We've spoken of narrative vacuums. Of Gods and Dragons is as much the opposite of a vacuum as can be. Evanoch was a place that had been designed and then refined for over a decade and a half. No place in the campaign aside from backstory homes for player characters, had to be created for the campaign. And the problem doesn't exist outside of or apart from the world--it is all over the world. Of Gods and Dragons feels like, by far, the biggest success I've ever had as a DM. And I think that's because I was ambitious with a plan, because I learned from my mistakes, because I took inspiration from my successes, and because I handed over the reins to my world entirely. It was scary! I backed off giving lots of control to players after Listen Check, and it took me a decade to take that risk again. But I'm glad I did. I gave them control, and they made the world a better place. 

Which presents DM problems. In a world were there is struggle, stories are everywhere. But in a world where everything is perfect, what drives the players on adventure? There are obviously fixes--some great evil rises, corruption rots the peace from within, etc. But that feels cheap. I have this world I had players fixing and helping in small ways for years. I took the people who knew my world most, cared about it the most, and gave them control of the world only to see a golden age fostered. To say it just leaks away dishonors my players. I will need something truly special to really pay my players the respect they deserve. But that is a tomorrow problem. I still have a finale session to lead, and I'm not discounting dramatic happenings. 

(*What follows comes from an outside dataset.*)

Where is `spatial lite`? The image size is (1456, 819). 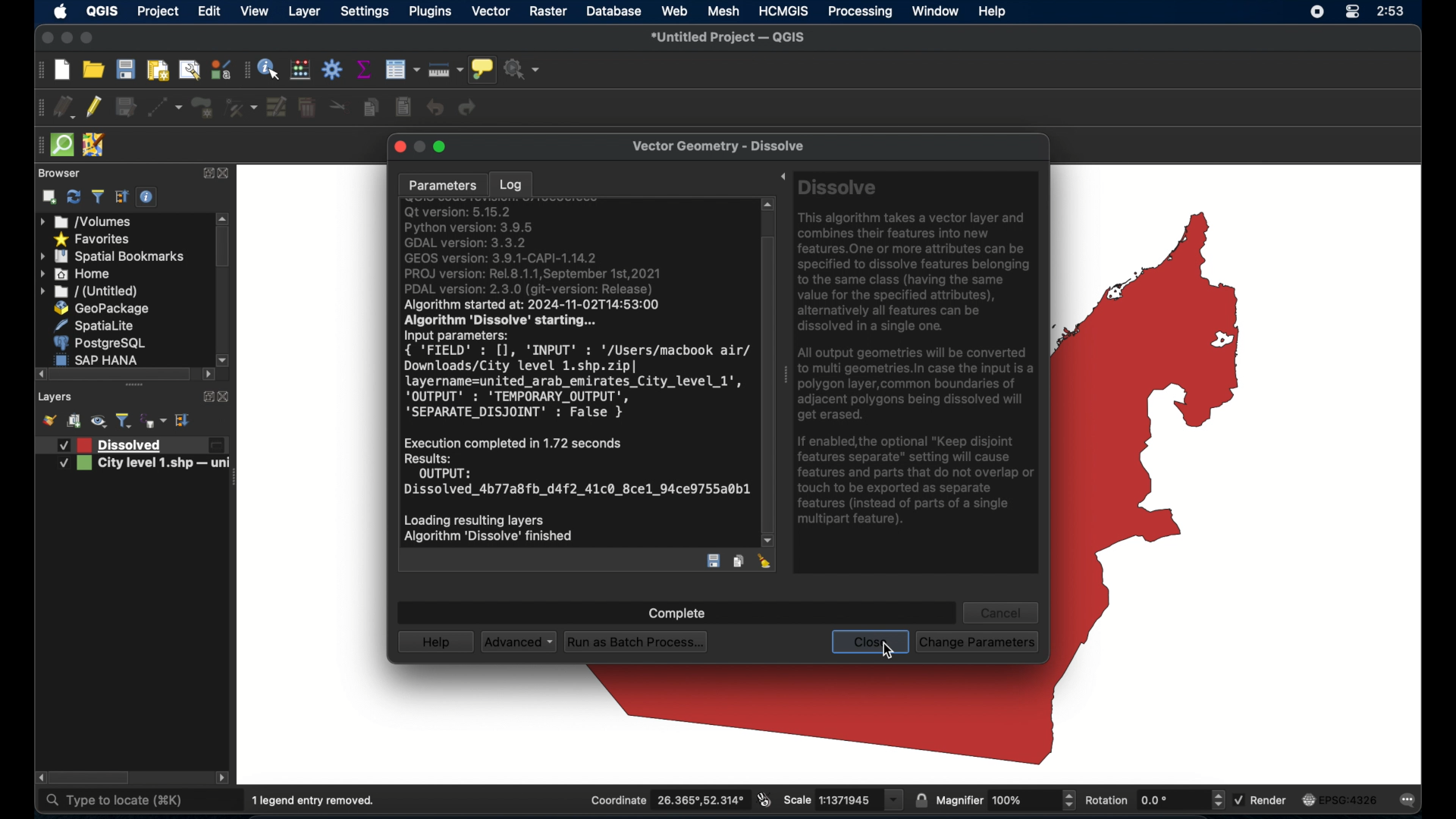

So what changes have happened? When I've restricted my players to narrative vacuums, they have dealt cleanly with those problems with gusto. When I've allowed my players to meaningfully impact the world, they have improved it. They ousted corrupt governments across campaigns spanning almost twenty years. The more power they had, the more good they did. When granted epilogues, my parties' characters became benefactors, mentors, protectors. They used wealth to make material improvements for the public. They fought for good. I feel foolish to realize it now. I resisted my players changing my world for years only to see I'd been afraid of them helping the little NPC people I'd made for them. 

I will say, I wouldn't trust every party this way. I wouldn't strive to make every campaign transform your whole world. This is a special case scenario, one I'm only striving at because I'm compelling to try and because I have willing friends. I fully intended to shift to a more conventional D&D story if the experiment failed. It was a gamble, but it worked, and I do think that with most good groups, the same potential for trust and the drive to improve the world exists. Trust your judgment, but be open to considering if you might give your players free rein to take big actions that will affect the world. 

I think at the end of the day, I'd estimate that Evanoch as a whole has been changed more by my players than the average DM would be able to say. I'll acknowledge that Of Gods and Dragons skews things, but city topplings, god and dragon antics, city hopping, terrorist striking, and mystery solving are not neglible contributions from the other campaigns. And now that I've seen how it can go when I trust my players to shape the world, I think my future campaigns will trend in that direction.